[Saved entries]
+---+

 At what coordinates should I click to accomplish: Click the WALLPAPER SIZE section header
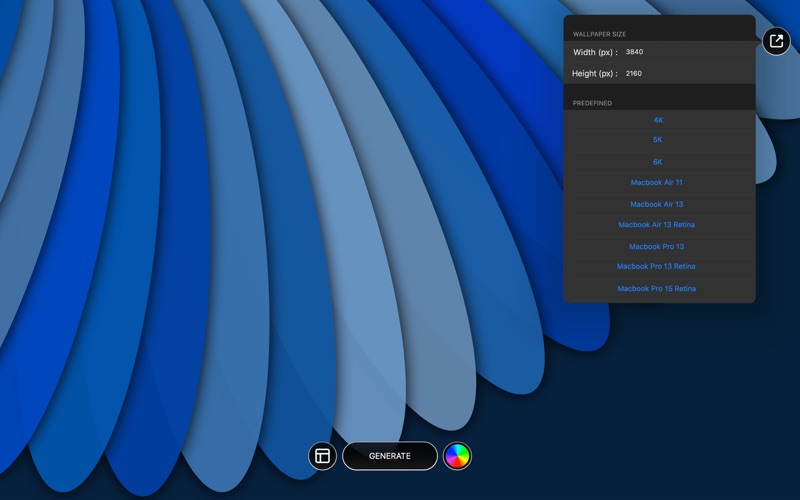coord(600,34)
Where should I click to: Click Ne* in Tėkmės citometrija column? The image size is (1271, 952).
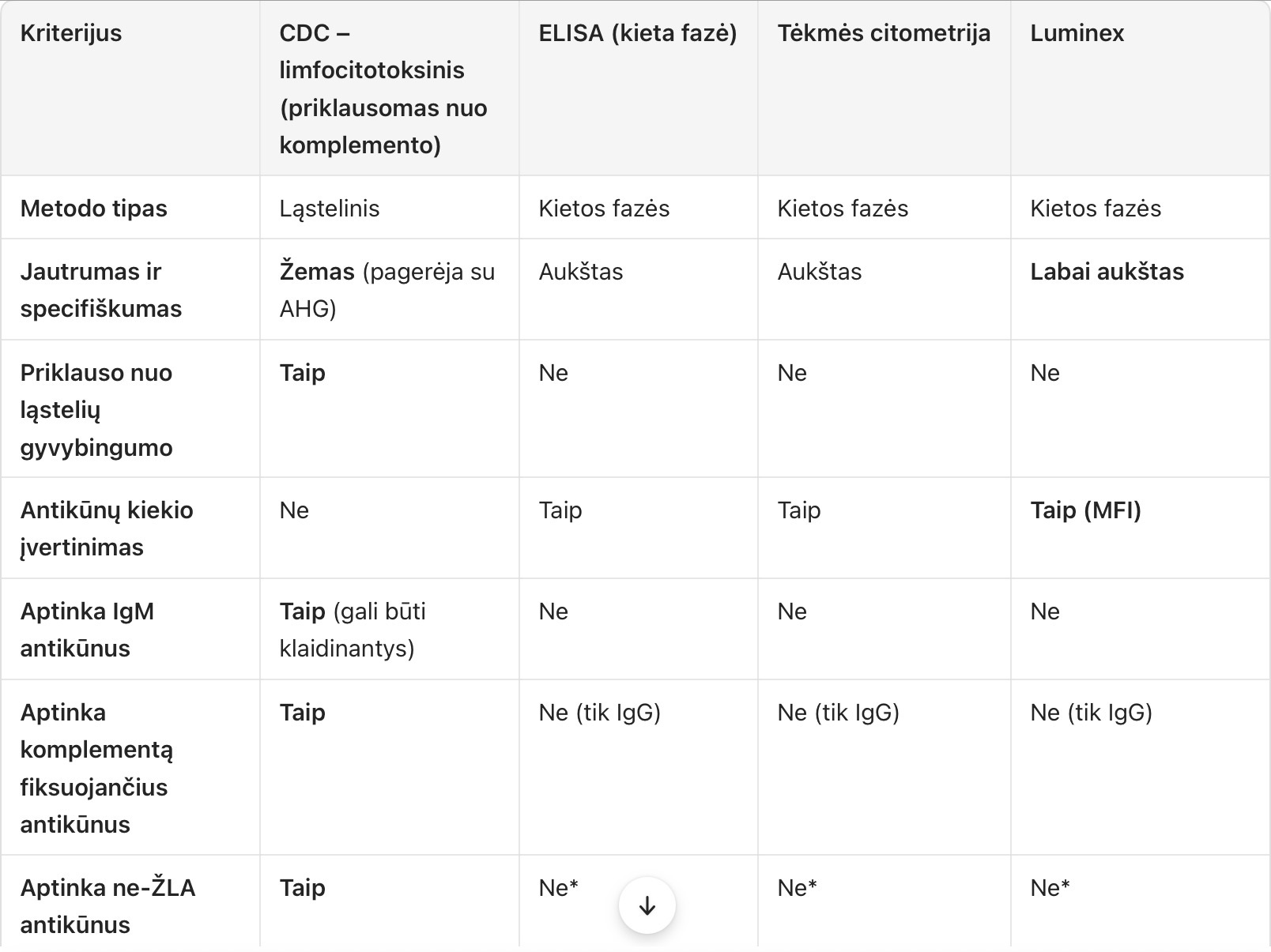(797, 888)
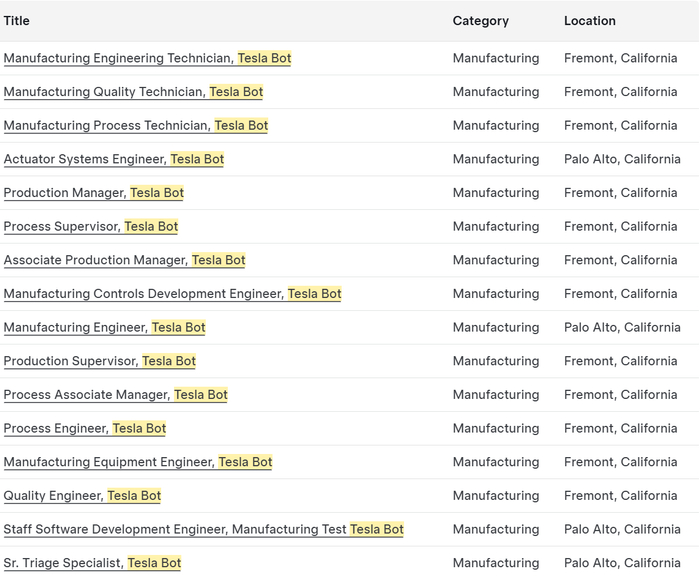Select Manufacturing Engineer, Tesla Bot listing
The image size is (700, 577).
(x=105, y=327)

+---+

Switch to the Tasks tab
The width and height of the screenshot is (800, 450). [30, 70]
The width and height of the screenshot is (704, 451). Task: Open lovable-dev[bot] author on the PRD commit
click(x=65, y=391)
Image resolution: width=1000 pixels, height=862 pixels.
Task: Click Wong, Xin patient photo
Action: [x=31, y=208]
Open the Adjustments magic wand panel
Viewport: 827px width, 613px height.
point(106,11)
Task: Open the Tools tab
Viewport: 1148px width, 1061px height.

+---+

## WORK REQUIRED
Reproduce only the lines above, starting at the line with "Switch to the Tasks tab" and ending at the line with "Viewport: 1148px width, 1061px height.", exactly as written.

## WRITTEN REPLY
Switch to the Tasks tab
The width and height of the screenshot is (800, 450). [30, 70]
The width and height of the screenshot is (704, 451). Task: Open lovable-dev[bot] author on the PRD commit
click(x=65, y=391)
Image resolution: width=1000 pixels, height=862 pixels.
Task: Click Wong, Xin patient photo
Action: [x=31, y=208]
Open the Adjustments magic wand panel
Viewport: 827px width, 613px height.
point(106,11)
Task: Open the Tools tab
Viewport: 1148px width, 1061px height.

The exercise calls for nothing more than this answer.